» **WHAT THIS TASK INVOLVES**:
Retype the lines below exactly, every one of them, with no changes.
::::::::
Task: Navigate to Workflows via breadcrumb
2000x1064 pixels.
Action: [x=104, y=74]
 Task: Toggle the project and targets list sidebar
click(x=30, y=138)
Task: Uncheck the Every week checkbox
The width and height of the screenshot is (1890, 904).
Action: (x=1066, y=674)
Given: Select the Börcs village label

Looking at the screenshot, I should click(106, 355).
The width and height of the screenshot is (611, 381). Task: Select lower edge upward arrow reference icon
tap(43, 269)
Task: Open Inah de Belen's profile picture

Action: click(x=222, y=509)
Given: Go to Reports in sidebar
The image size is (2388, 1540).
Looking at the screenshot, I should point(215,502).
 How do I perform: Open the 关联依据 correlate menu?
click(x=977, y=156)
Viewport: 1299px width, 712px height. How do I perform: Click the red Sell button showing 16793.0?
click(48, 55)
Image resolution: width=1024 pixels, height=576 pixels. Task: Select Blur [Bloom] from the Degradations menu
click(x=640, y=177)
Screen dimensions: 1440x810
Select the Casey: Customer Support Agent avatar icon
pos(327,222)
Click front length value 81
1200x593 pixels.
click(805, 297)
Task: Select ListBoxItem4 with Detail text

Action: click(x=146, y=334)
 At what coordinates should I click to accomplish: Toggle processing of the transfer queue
::::::::
» **TASK RESULT**:
Task: Navigate to Workflows via breadcrumb
2000x1064 pixels.
Action: [x=104, y=74]
 Task: Toggle the project and targets list sidebar
click(x=30, y=138)
Task: Uncheck the Every week checkbox
The width and height of the screenshot is (1890, 904).
Action: (x=1066, y=674)
Given: Select the Börcs village label

Looking at the screenshot, I should click(106, 355).
The width and height of the screenshot is (611, 381). Task: Select lower edge upward arrow reference icon
tap(43, 269)
Task: Open Inah de Belen's profile picture

Action: click(x=222, y=509)
Given: Go to Reports in sidebar
The image size is (2388, 1540).
Looking at the screenshot, I should point(215,502).
 How do I perform: Open the 关联依据 correlate menu?
click(x=977, y=156)
Viewport: 1299px width, 712px height. How do I perform: Click the red Sell button showing 16793.0?
click(48, 55)
Image resolution: width=1024 pixels, height=576 pixels. Task: Select Blur [Bloom] from the Degradations menu
click(x=640, y=177)
Screen dimensions: 1440x810
Select the Casey: Customer Support Agent avatar icon
pos(327,222)
Click front length value 81
1200x593 pixels.
click(805, 297)
Task: Select ListBoxItem4 with Detail text

Action: click(x=146, y=334)
 At what coordinates should I click to accomplish: Toggle processing of the transfer queue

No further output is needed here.